Comparative pharmacokinetics of bismuth from ranitidine bismuth citrate (GR122311X), a novel anti-ulcerant and tripotassium dicitrato bismuthate (TDB)

GR122311X (ranitidine bismuth citrate, Glaxo Group Research Ltd.) is a salt of ranitidine with a complex of bismuth and citric acid which is being developed for the treatment of peptic ulceration. In this study, 4 groups of 12 healthy male subjects were dosed for 10 days with either GR122311X 500 mg bid (301 mg bismuth per day), GR122311X 1.0 g bid (602 mg bismuth per day), tripotassium dicitrato bismuthate (TDB, DeNoltab, Gist Brocades Ltd., Weybridge, England) 240 mg bid (431 mg bismuth per day) or placebo.After the last dose the geometric mean for C_max for 500 mg bid of GR122311X was 5 ng·g^–1, for 1.0 g bid GR122311X it was 12 ng·g^–1 and it was 21 ng·g^–1 for 240 mg TDB bid. The corresponding trough plasma levels were 2 ng·g^–1, 4 ng·g^–1 and 4 ng·g^–1, respectively.The AUC over a dosing interval after the last dose (AUC) were 34 ng·h·g^–1, 71 ng·h·g^–1 and 79 ng·h·g^–1, respectively. The bismuth urinary recoveries over the last dosing interval (Ae) were 97 g, 227 g and 309 g, respectively, which is less than 1 % of the administered doses. The renal clearance of bismuth was less than the glomerular filtration rate.

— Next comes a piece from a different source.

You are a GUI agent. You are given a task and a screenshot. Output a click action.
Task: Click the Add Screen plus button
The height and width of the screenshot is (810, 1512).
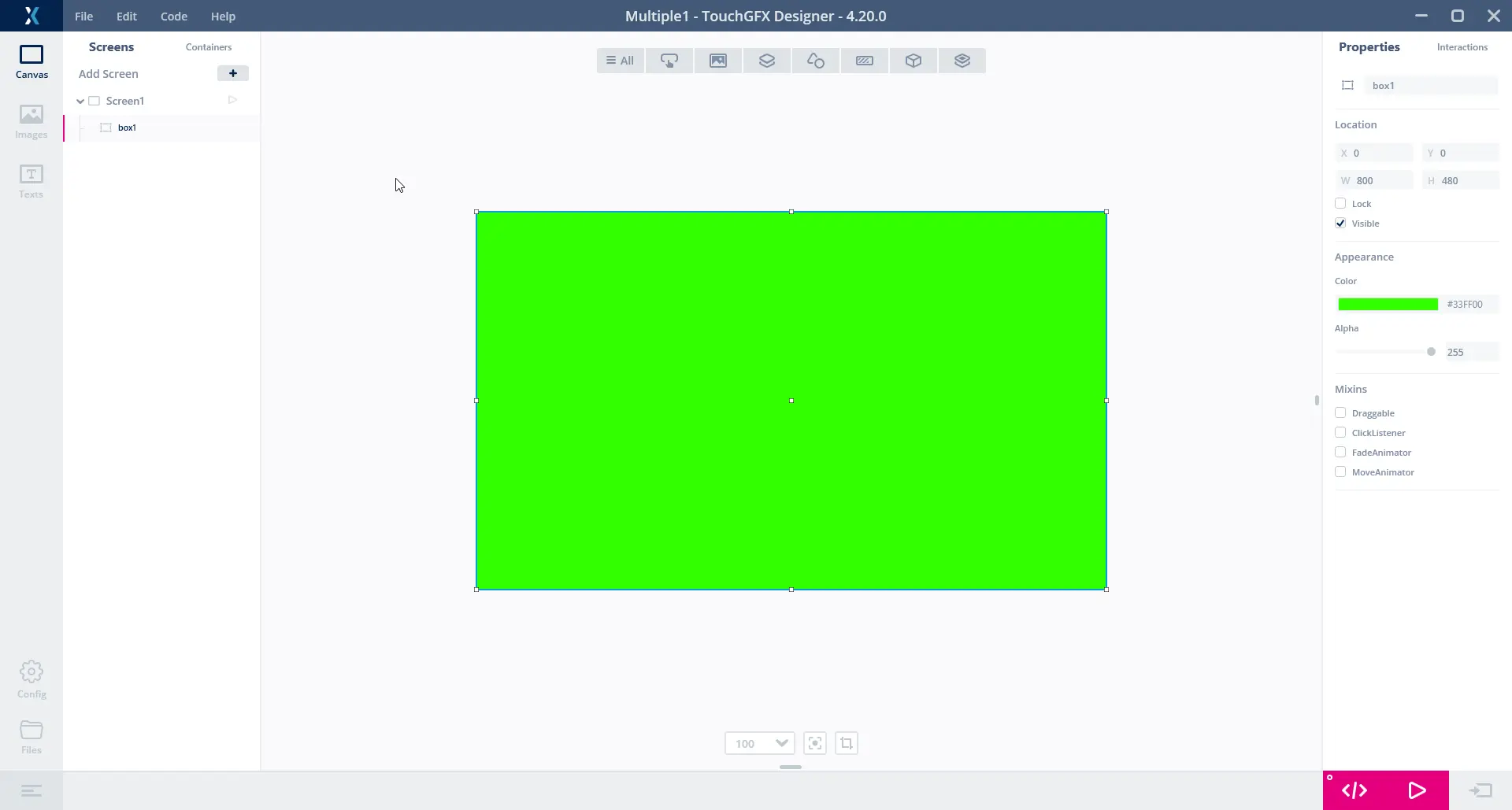click(x=232, y=73)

After adjustment for bismuth dose, the C_max for GR122311X 500 mg was 35 % that of TDB, while for GR122311X 1.0 g the C_max was 42 % that of TDB. Similar differences were observed for Ae.In conclusion bismuth pharmacokinetics after oral administration of GR1223311X exhibited lower Ae and C_max, with a much narrower C_max range than those observed for TDB.